Life chronicles
How To Make A Journal Of Your Life by D. Price. Ten Speed Press, $9.95.
Ant Farm by Simon Rich. Random House, $12.95.
Many people have attempted at least once in their lives to keep a journal. Whether they use one of those expensive, leather-bound journals with creamy white paper from their local bookstore or simply a cheap notebook from Wal-Mart, they set out to chronicle their lives for their own pleasure and perhaps for the edification of their offspring.
Reading D. Price’s small book How To Make A Journal Of Your Life may help change that statistic. With good humor, drawings, and photographs, Price shows readers how to put together a journal that is both fun and interesting. The book itself is a journal about journaling; Price not only tells readers how to liven up their account of their lives, but also shows them by way of example. The prose in the book is hand-printed, the drawings somewhat primitive but nevertheless lively and real, the photography and the writing on photography engaging and instructive. Price himself is a professional photographer — he was a photojournalist for 10 years and created a fine-arts magazine of photography called Shots — and shares with his readers some of his knowledge about cameras and picture-taking.
Price’s love of nature also enters into his advice on journaling. He explains, for example, how to preserve flowers or stems of grass in a journal (they can be preserved under tape if the tape is punctured in several places, both to prevent molding and to allow the flora to dry out). He encourages readers to follow their own bliss; theatergoers might fill a journal with ticket stubs and reviews while gourmands would set down their favorite recipes, record their dining experiences, and write restaurant reviews.

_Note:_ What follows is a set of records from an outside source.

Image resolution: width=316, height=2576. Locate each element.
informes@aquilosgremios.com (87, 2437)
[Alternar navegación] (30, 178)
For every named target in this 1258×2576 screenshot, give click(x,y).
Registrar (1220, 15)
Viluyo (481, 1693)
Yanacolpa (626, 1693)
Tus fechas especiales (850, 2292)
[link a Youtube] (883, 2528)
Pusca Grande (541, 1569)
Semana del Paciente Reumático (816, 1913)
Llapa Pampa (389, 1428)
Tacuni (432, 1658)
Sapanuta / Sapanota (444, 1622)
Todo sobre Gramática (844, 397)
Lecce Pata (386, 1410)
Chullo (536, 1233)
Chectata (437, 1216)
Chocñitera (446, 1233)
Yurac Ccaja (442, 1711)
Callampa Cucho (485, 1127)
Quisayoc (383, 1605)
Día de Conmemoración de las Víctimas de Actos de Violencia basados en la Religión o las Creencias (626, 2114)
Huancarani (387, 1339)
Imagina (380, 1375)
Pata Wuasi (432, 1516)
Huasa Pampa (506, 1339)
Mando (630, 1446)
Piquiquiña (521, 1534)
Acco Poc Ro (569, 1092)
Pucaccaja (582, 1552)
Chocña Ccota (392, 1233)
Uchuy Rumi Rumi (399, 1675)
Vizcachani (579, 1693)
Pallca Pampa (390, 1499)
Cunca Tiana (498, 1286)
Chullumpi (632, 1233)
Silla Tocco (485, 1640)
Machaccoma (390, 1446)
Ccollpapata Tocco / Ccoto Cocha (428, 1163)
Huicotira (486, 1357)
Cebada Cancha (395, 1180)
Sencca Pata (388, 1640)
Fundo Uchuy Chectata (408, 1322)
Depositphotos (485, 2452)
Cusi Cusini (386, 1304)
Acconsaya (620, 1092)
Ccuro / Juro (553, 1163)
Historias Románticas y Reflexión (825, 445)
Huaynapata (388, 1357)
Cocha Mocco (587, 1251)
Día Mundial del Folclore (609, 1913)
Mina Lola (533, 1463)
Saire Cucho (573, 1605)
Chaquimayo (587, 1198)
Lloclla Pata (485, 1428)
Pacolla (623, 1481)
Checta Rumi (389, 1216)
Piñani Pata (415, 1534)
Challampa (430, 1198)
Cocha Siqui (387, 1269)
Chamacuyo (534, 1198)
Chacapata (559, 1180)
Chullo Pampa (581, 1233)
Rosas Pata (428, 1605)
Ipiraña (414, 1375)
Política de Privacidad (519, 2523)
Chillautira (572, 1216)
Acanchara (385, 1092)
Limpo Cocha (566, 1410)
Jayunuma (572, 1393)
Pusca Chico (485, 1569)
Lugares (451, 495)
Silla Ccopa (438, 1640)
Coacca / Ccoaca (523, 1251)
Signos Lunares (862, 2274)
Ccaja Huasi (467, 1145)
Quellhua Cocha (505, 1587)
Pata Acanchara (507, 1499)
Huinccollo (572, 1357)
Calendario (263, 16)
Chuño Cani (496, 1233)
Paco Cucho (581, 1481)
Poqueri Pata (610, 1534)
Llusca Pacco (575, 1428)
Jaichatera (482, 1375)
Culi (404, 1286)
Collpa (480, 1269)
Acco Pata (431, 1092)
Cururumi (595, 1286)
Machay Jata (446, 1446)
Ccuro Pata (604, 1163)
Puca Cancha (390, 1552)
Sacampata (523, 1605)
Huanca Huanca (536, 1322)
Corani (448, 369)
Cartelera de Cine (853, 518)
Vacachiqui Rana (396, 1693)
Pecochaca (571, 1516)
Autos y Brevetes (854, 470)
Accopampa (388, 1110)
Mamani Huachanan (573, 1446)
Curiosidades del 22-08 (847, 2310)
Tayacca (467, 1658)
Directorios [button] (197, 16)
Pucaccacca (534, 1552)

Best of all, Price shares with prospective journalists his own joy in writing and drawing. Near the end of How To Make A Journal Of Your Life, he writes that:
Related Items
When you find yourself lost observing a trail of ants or frantically sketching boats moving in and out of some sunny harbor, you’ll realize you’ve arrived and will smile. You have trained yourself to be a chronicler of life and your long days will be filled with wonder.
•••
The problem in reviewing Simon Rich’s Ant Farm is the temptation to quote long passages from the book. Although Rich, a former Harvard Lampoon president and a recent graduate of Harvard, tends to focus on humorous situations connected primarily with young people — “Crayola Co.,” “Second Grade Realization,” “My Roommate Is Really Hard To Get Along With” — his humor should appeal to readers of all ages. Here, for example, are the concluding remarks from “I Still Remember The Day I Got My First Calculator.” An elementary school teacher has just given Rich and his classmates their first calculators and is trying to teach the students how to use them. Meanwhile, Rich keeps wondering why they had to learn multiplication and division tables in the first place.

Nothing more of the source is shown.